Here a step by step easy tutorial to securely call an Azure Function from SharePoint Framework application.
Register an Azure AD app
You can choose to skip this registration and ask to the Azure Function to register an Aad App for you. You can do it only if you want to create the AAD App (and deploy the SPFx app) in the same tenant of Azure Function tenant. Otherwise…
On portal.azure.com go to App registrations and register a new App.
In the tab Authentication, find Implicit grant and enable Access tokens.
In the tab Expose an API click on Add a scope to create a new “user_impersonation” scope. You will request permission to access this scope in your SPFx application.
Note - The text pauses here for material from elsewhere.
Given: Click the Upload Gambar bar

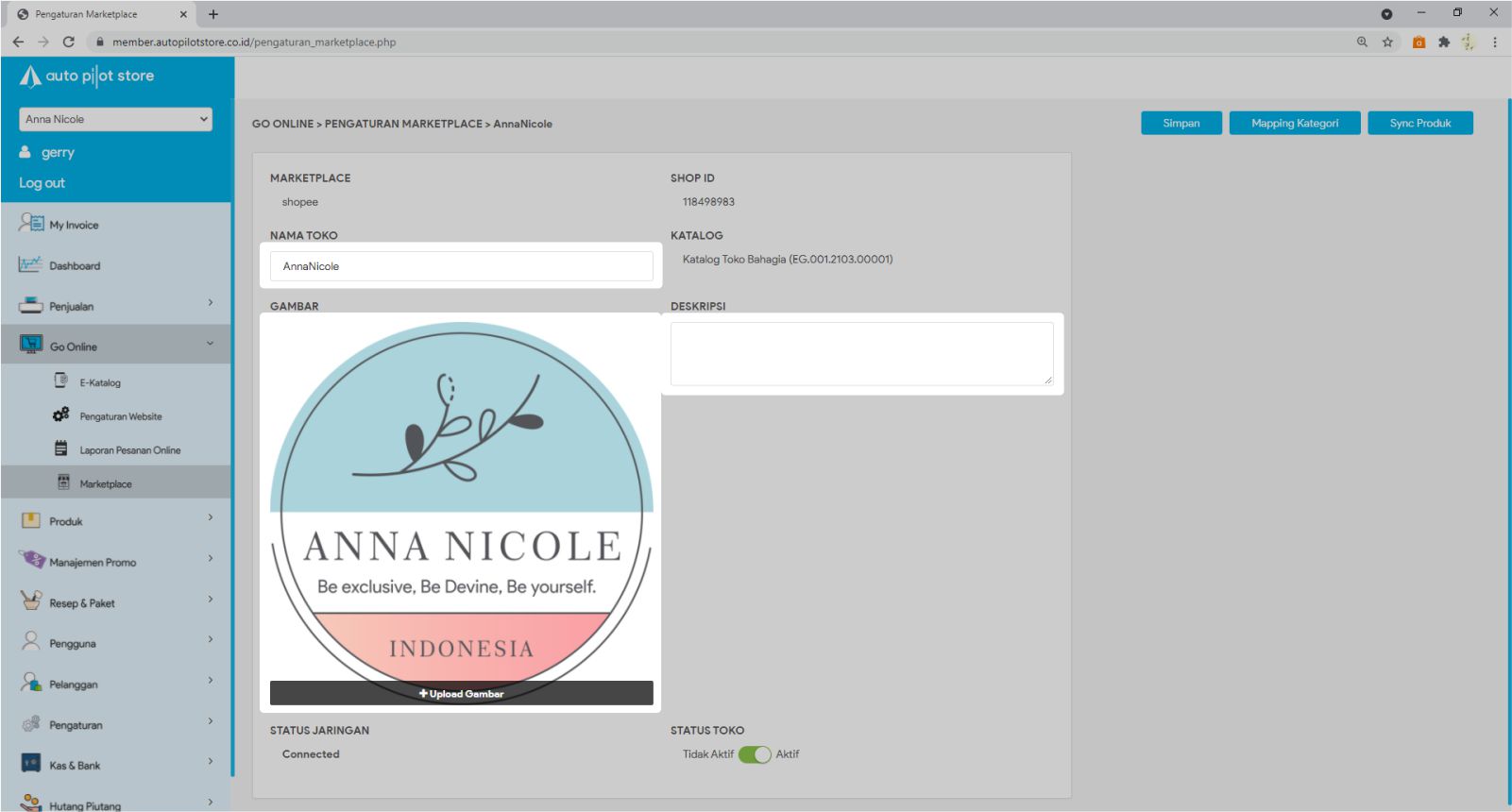Looking at the screenshot, I should [x=461, y=694].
Create an Azure Function with Azure AD Authorization
Create an Azure Function, find the platform feature of networking Authentication / Authorization and enable it.
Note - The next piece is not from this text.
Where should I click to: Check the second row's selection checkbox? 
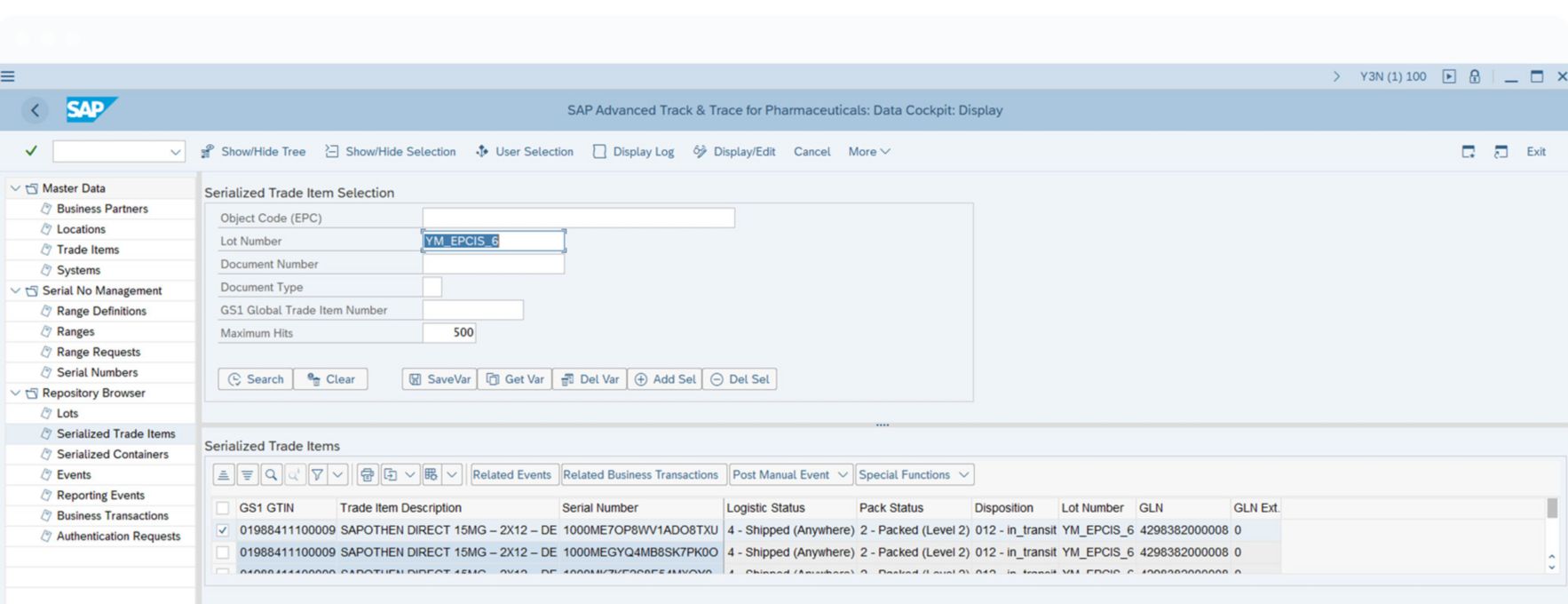click(x=223, y=552)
Select Azure Active Directory as Authentication Providers.
With Express mode you can create a New AAD App or Select an Existing AD App on your tenant.
You can also choose to manually set the parameters of your already created AAD App (this allow you to configure an AAD App on a different tenant)
You can find parameters on Overview of your AAD App: set the Application ID URI as Allowed Audience and set https://login.microsoftonline.com/{tenantId}as Issuer Url
If AAD App tenant isn’t the same of Azure Function tenant, you have to set the CORs. Find the platform feature of the API and add as Allowed Origins your tenant URI.
Configure your SPFx app to request permission
Open the package-solution.jsonfile and add the property “webApiPermissionRequests” under solution:
"solution": {
"name": "app-name",
"id": " 12345678-1234-1234-1234-123456789012",
"version": "1.0.0.0",
"includeClientSideAssets": true,
"isDomainIsolated": false,
"webApiPermissionRequests": [
{
"resource": "MyAADApp",
"scope": "user_impersonation"
}]
}
Instantiate an aadHttpClient and use it to call Azure Function
Instantiate an aadHttpClient, you have to pass the Application ID URI of your AAD App to your method getClient()
import { AadHttpClient } from '@microsoft/sp-http';
import { AadHttpClient } from '@microsoft/sp-http';
const aadHttpClient = await this.context.aadHttpClientFactory.getClient(appIDURI);
then you can write code to call your Azure Function:
import { IHttpClientOptions, HttpClientResponse, AadHttpClient } from '@microsoft/sp-http';
import { IHttpClientOptions, HttpClientResponse, AadHttpClient } from '@microsoft/sp-http';
const requestHeader: Headers = new Headers();
requestHeader.append('Accept', 'application/json');
const requestOptions: IHttpClientOptions = {
headers: requestHeader
};
const httpResponse: HttpClientResponse = await this.props.aadHttpClient.get(
myAzureFunctionUri,
AadHttpClient.configurations.v1,
requestOptions);
const response = await httpResponse.json();
Approve API request permission
To give your SPFx app the permission to access to your AAD App, you can deploy the .sppkg to your App Catalog, at this time you are notify that your app needs a permission for your scope (user_impersonation).
Go to SharePoint Admin Center, under API Management, you can find a Pending Approval to your API for user_impersonation permission.
Approve it and you finally have a securely call to your Azure Function!
If you go on Azure to App Registration you can find an app called SharePoint Online Client Extensibility Web Application Principal, this is the app created by Microsoft to manage permissions of SPFx apps. Into API permissions, under Other permissions granted, you can find the permission that you accept through the API Management of your SharePoint Admin Portal!